TASK TO COMPLETE: From the listing below, set down exactly each line beginning with the one containing "Screen dimensions: 798x496" and ending with the last.

PROVIDED RECORDS:
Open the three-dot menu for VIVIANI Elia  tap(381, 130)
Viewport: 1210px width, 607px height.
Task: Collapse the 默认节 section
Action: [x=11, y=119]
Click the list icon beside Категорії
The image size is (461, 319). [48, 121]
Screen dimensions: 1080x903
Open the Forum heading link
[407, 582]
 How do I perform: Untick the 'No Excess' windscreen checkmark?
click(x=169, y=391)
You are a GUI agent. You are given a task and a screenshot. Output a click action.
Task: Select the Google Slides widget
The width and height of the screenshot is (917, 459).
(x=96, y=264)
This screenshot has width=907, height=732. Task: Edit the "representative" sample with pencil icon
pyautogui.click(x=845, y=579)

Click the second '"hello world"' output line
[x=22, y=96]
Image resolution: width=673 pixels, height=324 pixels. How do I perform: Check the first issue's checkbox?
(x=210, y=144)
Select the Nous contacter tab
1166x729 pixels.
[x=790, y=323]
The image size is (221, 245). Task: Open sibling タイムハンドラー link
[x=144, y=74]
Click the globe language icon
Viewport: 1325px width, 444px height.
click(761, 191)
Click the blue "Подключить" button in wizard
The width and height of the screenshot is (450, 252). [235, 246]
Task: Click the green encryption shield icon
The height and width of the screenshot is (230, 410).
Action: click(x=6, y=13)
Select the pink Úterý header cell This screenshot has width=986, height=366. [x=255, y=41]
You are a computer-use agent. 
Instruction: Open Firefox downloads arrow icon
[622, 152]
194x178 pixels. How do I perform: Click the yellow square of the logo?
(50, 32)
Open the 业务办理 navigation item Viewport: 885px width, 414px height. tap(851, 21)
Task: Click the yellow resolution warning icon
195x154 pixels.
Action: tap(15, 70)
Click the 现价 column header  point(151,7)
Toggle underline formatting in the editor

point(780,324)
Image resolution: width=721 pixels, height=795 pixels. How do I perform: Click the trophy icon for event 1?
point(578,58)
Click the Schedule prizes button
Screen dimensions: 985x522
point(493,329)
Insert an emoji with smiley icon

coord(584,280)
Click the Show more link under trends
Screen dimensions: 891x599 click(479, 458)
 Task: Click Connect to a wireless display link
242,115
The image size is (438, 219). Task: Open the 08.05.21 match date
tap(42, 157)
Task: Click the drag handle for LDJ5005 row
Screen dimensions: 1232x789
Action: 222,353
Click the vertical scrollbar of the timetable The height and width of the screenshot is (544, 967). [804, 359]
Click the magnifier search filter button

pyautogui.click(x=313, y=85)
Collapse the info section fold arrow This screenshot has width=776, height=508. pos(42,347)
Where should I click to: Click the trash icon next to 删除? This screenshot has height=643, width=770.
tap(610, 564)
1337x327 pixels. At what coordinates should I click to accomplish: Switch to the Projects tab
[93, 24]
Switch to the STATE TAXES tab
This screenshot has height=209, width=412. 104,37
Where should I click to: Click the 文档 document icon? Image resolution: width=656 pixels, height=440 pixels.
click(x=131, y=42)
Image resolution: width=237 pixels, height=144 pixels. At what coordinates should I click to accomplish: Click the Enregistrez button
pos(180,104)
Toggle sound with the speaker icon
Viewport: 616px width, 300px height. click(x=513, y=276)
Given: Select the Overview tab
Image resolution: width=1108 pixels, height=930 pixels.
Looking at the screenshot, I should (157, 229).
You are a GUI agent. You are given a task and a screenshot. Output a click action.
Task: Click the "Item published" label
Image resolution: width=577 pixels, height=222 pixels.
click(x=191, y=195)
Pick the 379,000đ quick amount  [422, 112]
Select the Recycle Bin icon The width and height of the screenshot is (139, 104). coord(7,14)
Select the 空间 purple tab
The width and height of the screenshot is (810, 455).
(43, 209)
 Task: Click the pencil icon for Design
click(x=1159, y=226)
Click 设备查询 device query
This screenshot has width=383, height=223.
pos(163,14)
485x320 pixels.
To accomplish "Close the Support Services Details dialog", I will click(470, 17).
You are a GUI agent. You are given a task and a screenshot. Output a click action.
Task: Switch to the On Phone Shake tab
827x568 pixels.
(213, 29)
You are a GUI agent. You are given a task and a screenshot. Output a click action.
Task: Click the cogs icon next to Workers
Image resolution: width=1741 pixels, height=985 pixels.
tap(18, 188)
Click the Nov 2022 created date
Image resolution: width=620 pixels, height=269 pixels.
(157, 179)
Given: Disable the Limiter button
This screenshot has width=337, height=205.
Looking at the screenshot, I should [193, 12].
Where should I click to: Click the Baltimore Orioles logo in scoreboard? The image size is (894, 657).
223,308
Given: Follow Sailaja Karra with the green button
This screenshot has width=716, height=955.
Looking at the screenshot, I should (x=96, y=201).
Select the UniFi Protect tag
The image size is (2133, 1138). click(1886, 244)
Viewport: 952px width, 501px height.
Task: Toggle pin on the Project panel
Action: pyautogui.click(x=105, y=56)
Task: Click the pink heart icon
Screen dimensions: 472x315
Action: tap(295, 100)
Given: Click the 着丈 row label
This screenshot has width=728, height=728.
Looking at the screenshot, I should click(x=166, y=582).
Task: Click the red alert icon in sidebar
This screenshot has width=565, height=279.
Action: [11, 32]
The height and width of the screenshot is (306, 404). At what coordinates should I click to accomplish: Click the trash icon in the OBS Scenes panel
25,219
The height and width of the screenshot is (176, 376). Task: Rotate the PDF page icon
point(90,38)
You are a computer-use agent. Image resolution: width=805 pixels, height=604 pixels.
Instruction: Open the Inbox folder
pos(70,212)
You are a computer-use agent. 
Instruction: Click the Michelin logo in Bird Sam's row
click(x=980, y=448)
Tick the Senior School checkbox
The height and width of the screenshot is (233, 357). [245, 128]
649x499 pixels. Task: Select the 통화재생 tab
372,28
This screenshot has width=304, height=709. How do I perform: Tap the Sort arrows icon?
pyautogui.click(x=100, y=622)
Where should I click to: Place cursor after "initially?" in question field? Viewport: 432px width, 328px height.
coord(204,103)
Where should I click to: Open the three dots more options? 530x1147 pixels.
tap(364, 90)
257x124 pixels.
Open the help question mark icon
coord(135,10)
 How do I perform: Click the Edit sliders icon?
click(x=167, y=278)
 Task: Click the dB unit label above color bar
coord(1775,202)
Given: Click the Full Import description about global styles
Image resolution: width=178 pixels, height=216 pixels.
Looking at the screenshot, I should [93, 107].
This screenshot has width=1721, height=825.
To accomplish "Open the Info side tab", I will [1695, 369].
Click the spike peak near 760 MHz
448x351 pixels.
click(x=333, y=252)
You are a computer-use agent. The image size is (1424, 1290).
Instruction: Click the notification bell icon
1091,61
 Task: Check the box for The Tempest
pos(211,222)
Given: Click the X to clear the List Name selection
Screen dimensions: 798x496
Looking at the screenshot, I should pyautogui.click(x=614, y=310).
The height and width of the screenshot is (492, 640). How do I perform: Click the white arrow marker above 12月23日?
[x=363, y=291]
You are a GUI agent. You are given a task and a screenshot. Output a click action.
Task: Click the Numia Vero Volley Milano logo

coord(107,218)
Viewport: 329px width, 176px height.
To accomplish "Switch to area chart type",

REPLY TO THE TASK:
Screen dimensions: 798x496
Looking at the screenshot, I should pyautogui.click(x=614, y=310).
The height and width of the screenshot is (492, 640). How do I perform: Click the white arrow marker above 12月23日?
[x=363, y=291]
You are a GUI agent. You are given a task and a screenshot. Output a click action.
Task: Click the Numia Vero Volley Milano logo

coord(107,218)
Viewport: 329px width, 176px height.
To accomplish "Switch to area chart type",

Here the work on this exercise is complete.